[Dataset entries]
________
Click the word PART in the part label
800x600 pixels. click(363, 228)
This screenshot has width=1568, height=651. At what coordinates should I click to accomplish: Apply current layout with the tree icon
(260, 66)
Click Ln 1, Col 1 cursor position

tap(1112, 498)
________
Render every record verbatim. Nothing should be left out.

◆ **Written solution**:
Click the word PART in the part label
800x600 pixels. click(363, 228)
This screenshot has width=1568, height=651. At what coordinates should I click to accomplish: Apply current layout with the tree icon
(260, 66)
Click Ln 1, Col 1 cursor position

tap(1112, 498)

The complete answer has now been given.